▸ TEXT BLOCK:
▶
Maker of Joey Bautista Cues
Silver Member
Matthys said:
Hey Doug, what's shakin? how are things goin? Havne't been out shooters way in a bit. keep gettin tied up on things. I watched Andy use those carbide mandrels on his sanding machine. Pretty freakin sweet. 15 seconds and you're ready. I just use stainless for now like Doug.
If you need a set Tom Migliore makes the dead-on carbide mandrels .
 

brianna187

BRIANNA SINCE 1988
Silver Member
patrickcues said:
I use mandrels that Lee from Brianna made for me. All my shafts are interchange on my butt ends. The set I have is not carbide which help keep the cost down. I figure I can buy 4 sets of mandrels from Lee for 1 set of carbide from the other guy. I have used mine on around 20 cue's and 40 shafts and I havn't lost any size off them at all. As of yet! The most important thing to using mandrels is to make sure that you have the mandrel zeroed out in the chuck. Like someone else said earlier you can feel the 1 thousand. Do your self a favor and call and order a set from Lee or someone else.

JMO
thanks for the nice coments doug .....
 

dchristal

Senior
Silver Member
I need to get something. I have stainless ones and they're better than nothing, but we don't like making cues that are just better than nothing. How can I get ahold of Tom Migliore, And which size do you guys think I should go with first?

Kindly thanking you in advance.
 

WilleeCue

The Barefoot Cuemaker
Silver Member
dchristal said:
I need to get something. I have stainless ones and they're better than nothing, but we don't like making cues that are just better than nothing.


A new set of sanding mandrels will not change that much.
Tools are tools and only as good as the person using them.
Sure ... having and using good tools can make the job easier and more pleasant but some very nice cues have been made with the bare minimum of tools.
◀
▸ Some lines:
▶
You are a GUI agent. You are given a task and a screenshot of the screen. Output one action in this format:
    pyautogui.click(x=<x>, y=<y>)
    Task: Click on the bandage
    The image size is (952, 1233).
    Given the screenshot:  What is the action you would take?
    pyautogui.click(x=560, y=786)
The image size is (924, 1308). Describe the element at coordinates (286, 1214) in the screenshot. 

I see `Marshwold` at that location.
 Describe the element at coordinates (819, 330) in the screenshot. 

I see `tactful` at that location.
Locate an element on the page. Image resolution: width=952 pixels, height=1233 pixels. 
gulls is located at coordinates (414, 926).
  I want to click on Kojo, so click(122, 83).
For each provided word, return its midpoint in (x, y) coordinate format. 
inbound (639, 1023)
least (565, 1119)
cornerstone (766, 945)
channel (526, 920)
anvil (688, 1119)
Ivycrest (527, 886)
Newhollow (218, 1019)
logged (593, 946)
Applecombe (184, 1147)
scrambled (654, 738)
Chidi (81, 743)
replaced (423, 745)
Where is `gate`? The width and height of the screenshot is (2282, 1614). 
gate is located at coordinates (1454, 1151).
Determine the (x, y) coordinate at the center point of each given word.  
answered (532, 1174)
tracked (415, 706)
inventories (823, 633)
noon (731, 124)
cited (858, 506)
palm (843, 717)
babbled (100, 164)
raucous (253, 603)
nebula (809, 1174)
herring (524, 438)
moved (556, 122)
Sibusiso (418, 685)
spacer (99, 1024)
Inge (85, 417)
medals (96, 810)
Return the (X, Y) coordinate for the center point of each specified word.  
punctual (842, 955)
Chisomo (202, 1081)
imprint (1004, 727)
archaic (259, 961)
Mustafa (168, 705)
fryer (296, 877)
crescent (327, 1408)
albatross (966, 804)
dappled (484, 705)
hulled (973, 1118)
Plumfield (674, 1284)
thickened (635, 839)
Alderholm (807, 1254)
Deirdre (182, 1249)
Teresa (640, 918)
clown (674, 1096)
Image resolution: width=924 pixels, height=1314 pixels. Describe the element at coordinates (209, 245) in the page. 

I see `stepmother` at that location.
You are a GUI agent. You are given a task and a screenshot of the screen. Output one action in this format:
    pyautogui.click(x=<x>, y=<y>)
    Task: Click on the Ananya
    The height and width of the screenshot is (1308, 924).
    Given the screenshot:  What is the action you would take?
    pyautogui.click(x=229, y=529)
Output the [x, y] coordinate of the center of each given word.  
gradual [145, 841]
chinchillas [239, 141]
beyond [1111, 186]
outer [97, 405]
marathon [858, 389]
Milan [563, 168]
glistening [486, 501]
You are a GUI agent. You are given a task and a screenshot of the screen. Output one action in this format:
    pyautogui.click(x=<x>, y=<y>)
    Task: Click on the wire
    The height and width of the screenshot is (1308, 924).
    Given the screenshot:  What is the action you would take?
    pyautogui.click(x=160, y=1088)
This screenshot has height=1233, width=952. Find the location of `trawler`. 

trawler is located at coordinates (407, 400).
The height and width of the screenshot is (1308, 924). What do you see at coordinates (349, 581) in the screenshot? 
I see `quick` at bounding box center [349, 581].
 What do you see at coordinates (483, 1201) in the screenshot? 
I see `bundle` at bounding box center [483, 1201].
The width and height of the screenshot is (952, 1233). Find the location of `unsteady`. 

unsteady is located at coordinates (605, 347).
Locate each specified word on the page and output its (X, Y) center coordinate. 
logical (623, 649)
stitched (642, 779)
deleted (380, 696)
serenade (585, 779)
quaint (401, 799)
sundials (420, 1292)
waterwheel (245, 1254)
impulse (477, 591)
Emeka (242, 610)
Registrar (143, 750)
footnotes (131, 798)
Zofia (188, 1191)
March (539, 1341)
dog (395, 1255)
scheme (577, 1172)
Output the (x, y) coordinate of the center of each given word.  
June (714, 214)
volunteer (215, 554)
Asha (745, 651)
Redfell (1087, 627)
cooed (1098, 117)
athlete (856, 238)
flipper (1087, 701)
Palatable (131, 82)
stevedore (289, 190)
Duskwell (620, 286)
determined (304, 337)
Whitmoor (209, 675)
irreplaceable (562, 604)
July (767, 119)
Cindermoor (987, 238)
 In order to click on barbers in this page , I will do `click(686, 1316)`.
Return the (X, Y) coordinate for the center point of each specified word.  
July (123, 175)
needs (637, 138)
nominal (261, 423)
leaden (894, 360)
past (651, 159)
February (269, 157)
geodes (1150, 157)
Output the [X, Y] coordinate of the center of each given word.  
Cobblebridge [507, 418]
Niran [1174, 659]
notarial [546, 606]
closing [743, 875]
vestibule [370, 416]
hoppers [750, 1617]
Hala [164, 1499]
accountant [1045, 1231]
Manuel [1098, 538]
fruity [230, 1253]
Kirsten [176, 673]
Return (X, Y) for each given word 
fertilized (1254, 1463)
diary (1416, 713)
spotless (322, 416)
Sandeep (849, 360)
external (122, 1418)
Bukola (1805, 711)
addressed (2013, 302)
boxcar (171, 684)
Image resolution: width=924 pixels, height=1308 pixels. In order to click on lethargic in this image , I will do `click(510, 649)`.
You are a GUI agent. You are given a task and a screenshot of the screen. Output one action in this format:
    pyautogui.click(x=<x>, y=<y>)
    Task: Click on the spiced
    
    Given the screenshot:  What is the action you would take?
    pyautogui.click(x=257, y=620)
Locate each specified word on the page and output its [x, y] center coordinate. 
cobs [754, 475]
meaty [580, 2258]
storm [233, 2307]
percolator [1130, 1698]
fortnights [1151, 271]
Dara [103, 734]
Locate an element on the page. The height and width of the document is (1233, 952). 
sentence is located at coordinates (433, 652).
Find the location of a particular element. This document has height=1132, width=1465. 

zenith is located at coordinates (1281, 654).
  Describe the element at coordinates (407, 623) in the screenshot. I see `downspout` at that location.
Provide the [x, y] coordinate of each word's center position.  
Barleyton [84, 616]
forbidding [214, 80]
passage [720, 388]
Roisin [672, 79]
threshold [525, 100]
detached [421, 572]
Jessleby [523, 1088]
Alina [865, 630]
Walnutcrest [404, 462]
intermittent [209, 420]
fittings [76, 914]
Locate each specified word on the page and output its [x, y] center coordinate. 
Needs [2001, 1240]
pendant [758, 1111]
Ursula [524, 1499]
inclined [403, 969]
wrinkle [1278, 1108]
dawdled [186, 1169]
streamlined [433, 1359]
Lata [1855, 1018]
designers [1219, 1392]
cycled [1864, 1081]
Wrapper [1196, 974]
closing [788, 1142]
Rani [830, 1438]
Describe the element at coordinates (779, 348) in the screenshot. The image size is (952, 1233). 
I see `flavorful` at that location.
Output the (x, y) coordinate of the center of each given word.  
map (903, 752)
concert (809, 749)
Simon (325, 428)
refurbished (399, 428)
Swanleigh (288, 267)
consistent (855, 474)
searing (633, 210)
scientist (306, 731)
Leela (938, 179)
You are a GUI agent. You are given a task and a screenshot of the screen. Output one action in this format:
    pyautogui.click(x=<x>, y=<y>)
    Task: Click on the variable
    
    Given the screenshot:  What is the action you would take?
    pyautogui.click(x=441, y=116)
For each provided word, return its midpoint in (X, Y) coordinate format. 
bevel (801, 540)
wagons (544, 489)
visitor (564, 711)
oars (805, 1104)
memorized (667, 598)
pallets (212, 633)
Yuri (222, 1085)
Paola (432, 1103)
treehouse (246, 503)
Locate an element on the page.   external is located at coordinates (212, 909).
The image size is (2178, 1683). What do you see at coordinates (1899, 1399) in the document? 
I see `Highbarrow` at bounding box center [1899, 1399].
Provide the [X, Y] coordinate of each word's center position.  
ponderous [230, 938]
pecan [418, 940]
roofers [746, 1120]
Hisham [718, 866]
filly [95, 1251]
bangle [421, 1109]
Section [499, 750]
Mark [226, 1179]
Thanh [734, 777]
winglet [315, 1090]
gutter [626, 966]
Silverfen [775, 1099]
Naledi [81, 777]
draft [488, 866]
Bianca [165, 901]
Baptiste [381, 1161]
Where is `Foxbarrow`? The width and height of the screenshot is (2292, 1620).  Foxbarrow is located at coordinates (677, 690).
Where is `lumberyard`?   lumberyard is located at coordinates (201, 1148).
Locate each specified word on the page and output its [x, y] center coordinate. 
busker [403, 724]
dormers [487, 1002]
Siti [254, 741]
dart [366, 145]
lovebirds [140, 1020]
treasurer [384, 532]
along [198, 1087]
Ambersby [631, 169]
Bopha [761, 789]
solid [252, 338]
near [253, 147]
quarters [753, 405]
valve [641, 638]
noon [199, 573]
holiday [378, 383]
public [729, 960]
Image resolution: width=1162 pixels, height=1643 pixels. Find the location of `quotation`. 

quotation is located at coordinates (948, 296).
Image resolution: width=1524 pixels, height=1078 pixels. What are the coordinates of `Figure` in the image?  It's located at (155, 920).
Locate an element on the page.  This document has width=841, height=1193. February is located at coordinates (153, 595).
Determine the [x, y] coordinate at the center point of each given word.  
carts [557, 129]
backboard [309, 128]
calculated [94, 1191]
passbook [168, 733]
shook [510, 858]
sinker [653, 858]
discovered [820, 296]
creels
◀
▸ EXERCISES TO COMPLETE:
[1] Sum up the forum thread on cue-making mandrels in two sentences.
[2] Reproduce the forum thread from "Kindly thanking you" to "minimum of tools.".
These lines come from a different source than the thread.

▸ RESULTS IN ORDER:
[1] Posters weigh carbide mandrels, which Tom Migliore is said to make, against stainless or non-carbide ones, with one saying his non-carbide set from Lee has lost no size after about 20 cues and 40 shafts. One poster asks how to reach Migliore and which size to get first, and another answers that new sanding mandrels will not change that much because tools are only as good as the person using them.

[2]
Kindly thanking you in advance.
 

WilleeCue

The Barefoot Cuemaker
Silver Member
dchristal said:
I need to get something. I have stainless ones and they're better than nothing, but we don't like making cues that are just better than nothing.


A new set of sanding mandrels will not change that much.
Tools are tools and only as good as the person using them.
Sure ... having and using good tools can make the job easier and more pleasant but some very nice cues have been made with the bare minimum of tools.